Marcus Robinson

No. 88, 87
- Position: Wide receiver

Personal information
- Born: February 27, 1975 (age 51) Fort Valley, Georgia, U.S.
- Listed height: 6 ft 3 in (1.91 m)
- Listed weight: 215 lb (98 kg)

Career information
- High school: Peach County (Fort Valley)
- College: South Carolina
- NFL draft: 1997: 4th round, 108th overall pick

Career history
- Chicago Bears (1997–2002); → Rhein Fire (1998); Baltimore Ravens (2003); Minnesota Vikings (2004–2006); Detroit Lions (2007)*;
- * Offseason or practice squad member only

Awards and highlights
- World Bowl VI (1998); NFL Europe MVP (1998);

Career NFL statistics
- Receptions: 325
- Receiving yards: 4,699
- Receiving touchdowns: 43
- Stats at Pro Football Reference

= Marcus Robinson (American football) =

American football player (born 1975)

Marcus Antonio Robinson (born February 27, 1975) is an American former professional football player in the National Football League (NFL), who played the position of wide receiver.

He played for the Chicago Bears, Baltimore Ravens, and Minnesota Vikings, as well as the Rhein Fire.
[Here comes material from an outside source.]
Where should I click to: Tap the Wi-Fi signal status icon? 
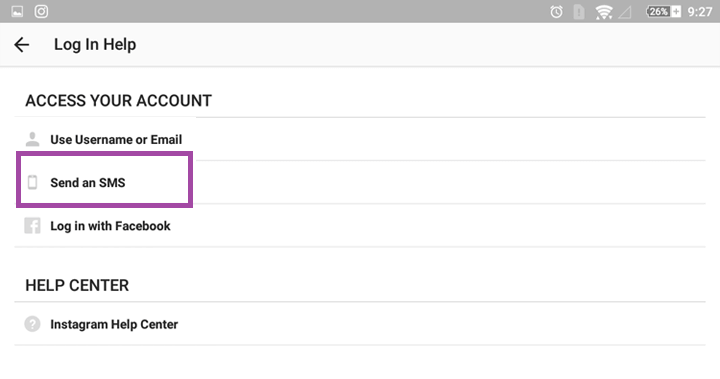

He founded the Marcus Robinson Foundation for underprivileged children.

==Early life==
Robinson was born in Fort Valley, Georgia and attended Peach County High School in Fort Valley, where he starred in football and track. In football, he won All-America and All-State honors as a wide receiver, free safety, and punter. In track, he won regional titles on the 100 and 200 meter dashes.

==College career==
Robinson played wide receiver at the University of South Carolina.

==Professional career==

Robinson was selected by the Chicago Bears in the fourth round (108th overall) of the 1997 NFL draft. He missed his rookie season with a thumb injury. In 1998, Robinson played with the Rhein Fire of NFL Europe during the NFL the offseason. He led the NFL Europe league in receiving yards, won the season MVP award, and won the championship at World Bowl '98.

Robinson had a successful season in 1999 with the Bears, setting a team record with 1,400 receiving yards which stood until the record was broken by Brandon Marshall in 2012.
Injuries forced him into a journeyman role for the rest of his career.

As a Baltimore Raven in 2003, Robinson caught four touchdown passes in an overtime win over the Seattle Seahawks. He was expected to be resigned, but the Ravens wanted their first star at wide receiver, so Robinson was let go as a free agent. He was the leading wide receiver for the Minnesota Vikings the previous three years before he was cut on Christmas Eve, 2006. The move came a day after the St. Paul Pioneer Press published an interview with Robinson in which he expressed displeasure with the Vikings' 6-9-1 record.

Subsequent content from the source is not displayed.